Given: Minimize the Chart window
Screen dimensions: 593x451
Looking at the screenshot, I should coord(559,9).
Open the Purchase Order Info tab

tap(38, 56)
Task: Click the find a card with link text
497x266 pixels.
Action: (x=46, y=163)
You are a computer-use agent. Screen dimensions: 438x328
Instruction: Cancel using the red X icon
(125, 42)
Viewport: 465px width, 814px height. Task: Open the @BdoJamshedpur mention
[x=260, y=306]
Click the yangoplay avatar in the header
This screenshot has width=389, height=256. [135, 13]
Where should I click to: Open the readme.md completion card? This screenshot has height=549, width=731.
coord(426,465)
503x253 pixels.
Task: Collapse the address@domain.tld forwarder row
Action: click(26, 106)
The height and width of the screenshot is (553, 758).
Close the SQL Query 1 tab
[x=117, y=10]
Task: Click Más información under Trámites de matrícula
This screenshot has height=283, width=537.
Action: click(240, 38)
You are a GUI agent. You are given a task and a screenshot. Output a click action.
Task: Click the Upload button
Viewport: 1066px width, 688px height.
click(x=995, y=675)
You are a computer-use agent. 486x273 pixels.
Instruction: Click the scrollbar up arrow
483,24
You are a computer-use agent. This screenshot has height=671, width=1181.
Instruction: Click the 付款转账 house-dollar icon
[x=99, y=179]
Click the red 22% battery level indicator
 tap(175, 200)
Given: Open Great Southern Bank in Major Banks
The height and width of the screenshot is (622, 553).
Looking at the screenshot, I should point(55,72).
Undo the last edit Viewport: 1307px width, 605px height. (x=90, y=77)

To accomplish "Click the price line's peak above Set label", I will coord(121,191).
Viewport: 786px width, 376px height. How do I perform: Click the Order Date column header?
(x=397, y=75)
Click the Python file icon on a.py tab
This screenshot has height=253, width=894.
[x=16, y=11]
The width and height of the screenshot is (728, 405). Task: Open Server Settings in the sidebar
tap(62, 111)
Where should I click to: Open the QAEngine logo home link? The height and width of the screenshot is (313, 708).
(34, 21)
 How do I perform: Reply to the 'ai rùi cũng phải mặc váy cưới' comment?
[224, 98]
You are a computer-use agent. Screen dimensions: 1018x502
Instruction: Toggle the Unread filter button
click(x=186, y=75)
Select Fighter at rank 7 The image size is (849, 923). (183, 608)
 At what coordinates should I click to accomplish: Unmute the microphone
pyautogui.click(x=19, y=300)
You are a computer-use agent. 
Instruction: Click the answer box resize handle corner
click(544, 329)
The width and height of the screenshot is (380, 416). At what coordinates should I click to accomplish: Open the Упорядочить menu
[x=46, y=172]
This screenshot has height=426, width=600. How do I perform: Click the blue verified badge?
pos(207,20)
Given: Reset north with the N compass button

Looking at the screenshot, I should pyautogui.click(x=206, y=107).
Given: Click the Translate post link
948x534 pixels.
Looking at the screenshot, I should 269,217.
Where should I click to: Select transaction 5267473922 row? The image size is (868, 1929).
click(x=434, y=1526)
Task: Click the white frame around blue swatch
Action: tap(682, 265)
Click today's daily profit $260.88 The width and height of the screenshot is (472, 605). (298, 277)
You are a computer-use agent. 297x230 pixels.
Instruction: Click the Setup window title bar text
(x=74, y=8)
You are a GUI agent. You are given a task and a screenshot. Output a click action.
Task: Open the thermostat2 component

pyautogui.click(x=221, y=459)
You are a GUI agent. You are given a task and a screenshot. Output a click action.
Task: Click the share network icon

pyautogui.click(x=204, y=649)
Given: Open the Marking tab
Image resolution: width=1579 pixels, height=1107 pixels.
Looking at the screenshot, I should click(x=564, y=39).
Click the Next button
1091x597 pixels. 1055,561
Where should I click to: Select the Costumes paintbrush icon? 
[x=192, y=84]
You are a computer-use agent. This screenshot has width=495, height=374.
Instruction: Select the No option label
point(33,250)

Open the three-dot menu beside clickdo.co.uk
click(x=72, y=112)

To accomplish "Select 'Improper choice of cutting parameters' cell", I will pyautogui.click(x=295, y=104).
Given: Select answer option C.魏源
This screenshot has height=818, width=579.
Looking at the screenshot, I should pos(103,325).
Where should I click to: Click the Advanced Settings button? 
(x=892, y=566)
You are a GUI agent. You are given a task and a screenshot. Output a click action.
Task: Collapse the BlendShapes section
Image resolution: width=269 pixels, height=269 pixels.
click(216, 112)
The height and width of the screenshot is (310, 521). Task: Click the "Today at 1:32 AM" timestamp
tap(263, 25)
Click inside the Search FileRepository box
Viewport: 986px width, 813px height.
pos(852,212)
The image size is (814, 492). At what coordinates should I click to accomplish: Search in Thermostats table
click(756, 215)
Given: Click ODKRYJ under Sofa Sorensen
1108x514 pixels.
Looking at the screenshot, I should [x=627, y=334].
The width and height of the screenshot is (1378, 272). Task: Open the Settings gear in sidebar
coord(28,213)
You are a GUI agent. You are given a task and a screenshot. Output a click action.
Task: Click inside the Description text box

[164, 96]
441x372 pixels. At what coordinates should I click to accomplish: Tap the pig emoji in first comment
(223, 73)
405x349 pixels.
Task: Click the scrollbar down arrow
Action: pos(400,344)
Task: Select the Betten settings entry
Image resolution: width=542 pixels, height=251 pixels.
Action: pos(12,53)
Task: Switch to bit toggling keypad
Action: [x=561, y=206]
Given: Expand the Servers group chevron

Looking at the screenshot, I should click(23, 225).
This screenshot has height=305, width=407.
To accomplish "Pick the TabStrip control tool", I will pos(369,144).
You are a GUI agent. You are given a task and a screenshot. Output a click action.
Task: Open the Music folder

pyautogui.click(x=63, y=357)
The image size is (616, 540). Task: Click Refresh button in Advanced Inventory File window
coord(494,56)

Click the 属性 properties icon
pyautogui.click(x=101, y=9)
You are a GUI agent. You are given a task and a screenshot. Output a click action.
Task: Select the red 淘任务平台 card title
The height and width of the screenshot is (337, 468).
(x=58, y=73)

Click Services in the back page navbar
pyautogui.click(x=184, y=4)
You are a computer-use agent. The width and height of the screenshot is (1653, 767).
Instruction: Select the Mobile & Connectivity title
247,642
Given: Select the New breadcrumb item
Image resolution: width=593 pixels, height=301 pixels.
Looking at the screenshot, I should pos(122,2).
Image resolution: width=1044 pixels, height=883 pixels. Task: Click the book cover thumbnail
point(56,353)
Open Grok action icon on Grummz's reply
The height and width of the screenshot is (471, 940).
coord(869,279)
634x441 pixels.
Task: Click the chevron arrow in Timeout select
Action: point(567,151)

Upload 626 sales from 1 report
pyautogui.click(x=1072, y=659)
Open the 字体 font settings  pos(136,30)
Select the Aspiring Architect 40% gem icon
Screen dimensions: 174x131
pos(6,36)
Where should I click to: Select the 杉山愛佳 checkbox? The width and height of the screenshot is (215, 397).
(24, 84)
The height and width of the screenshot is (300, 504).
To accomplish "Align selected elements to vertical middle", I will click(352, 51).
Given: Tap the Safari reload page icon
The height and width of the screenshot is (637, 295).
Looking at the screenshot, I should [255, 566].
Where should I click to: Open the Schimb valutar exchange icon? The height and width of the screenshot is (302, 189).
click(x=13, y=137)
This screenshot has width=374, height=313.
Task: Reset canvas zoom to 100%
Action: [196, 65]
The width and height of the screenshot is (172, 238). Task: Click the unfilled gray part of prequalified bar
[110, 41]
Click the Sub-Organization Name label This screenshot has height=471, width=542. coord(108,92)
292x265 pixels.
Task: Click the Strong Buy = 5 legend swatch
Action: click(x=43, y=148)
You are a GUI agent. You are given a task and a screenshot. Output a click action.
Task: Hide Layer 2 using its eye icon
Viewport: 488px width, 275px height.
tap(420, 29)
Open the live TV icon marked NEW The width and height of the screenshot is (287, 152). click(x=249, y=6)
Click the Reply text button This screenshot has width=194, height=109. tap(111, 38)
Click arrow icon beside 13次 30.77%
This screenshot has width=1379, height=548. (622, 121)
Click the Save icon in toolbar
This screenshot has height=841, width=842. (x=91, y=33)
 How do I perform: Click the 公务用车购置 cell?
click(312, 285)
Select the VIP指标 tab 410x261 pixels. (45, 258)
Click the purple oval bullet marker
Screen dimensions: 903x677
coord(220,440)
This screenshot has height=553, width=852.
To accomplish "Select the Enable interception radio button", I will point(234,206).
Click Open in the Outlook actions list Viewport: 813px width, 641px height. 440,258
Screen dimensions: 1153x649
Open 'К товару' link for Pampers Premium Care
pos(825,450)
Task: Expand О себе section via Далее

###

WHAT IS EXPECTED:
Please return all lines in the material above that include the word "under".

RESULT BELOW:
Task: Click Más información under Trámites de matrícula
Given: Click ODKRYJ under Sofa Sorensen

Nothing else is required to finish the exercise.